Energize Weekly, November 14, 2018
The cost of building and running wind and utility-scale solar projects is now beginning to undercut the major forms of baseload generation—natural gas, coal and nuclear, according to analysis by the financial consulting firm Lazard Ltd.
Lazard’s 12th annual “levelized cost of energy” (LCOE) analysis, released Nov. 8, for the first time shows large-scale wind and solar beating fossil fuel and nuclear generation.
A levelized cost analysis takes the cost of building generation and the cost of operating it over its lifetime, including fuel, and divides that figure by the number of megawatt-hours the facility generates to come up with a dollar-per-megawatt-hour figure.
Lazard puts the range for unsubsidized new utility-scale photovoltaic installations at $40 to $46 a megawatt-hour. Thin-film utility-scale solar is even cheaper at $36 to $44 a megawatt-hour. Wind was $29 to $56 a megawatt-hour.
By comparison, a new unsubsidized gas peaking plant would cost $152 to $206 a megawatt-hour and nuclear plant $112 to $189 a megawatt-hour. The levelized cost for a new coal-fired unit is $60 to $189 a megawatt-hour.
Only a natural-gas combined-cycle plant was competitive with wind and solar coming in at $41 to $74 a megawatt-hour.
Wind and solar were also getting close to being competitive with operating coal and nuclear facilities. Lazard calculated the midpoint of the marginal cost of operating a fully depreciated coal or nuclear facility at $28 a megawatt-hour for nuclear and $36 a megawatt-hour for coal.
This calculation assumes the salvage value for decommissioning a plant is equal to the decommissioning costs and site restoration costs.
“While capital costs for a number of Alternative Energy generation technologies are currently in excess of some conventional generation technologies, declining costs for many Alternative Energy generation technologies, coupled with uncertain long-term fuel costs for conventional generation technologies, are working to close formerly wide gaps in LCOE values,” the Lazard analysis said.
In 2009, the Lazard analysis pegged the cost of utility-scale wind at $101 to $169 a megawatt-hour and solar at $323 to $394 a megawatt-hour. The costs have dropped steadily every year since.
One element that could tip the comparative costs would be an emphasis on reducing carbon emissions from fossil fuel generation, which are linked to global climate change.
“This analysis suggests that policies designed to promote wind and utility-scale solar development could be a particularly cost-effective means of limiting carbon emissions; providing an implied value of carbon abatement of $26–$34/Ton vs. Coal and $10–$25/Ton vs. Gas Combined Cycle,” the study said.

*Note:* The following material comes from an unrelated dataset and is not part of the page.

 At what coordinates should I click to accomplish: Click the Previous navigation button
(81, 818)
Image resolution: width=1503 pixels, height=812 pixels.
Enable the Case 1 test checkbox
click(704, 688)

The Lazard study found that residential rooftop solar remains one of the most expensive forms of generation with a levelized cost of $160 to $267 a megawatt-hour. Community or shared solar was $73 to $145 a megawatt-hour.
Geothermal, one of the few types of renewable energy that replaces continuous baseload generation, such as nuclear and fossil fuel-fired plants, was $71 to $111 a megawatt-hour.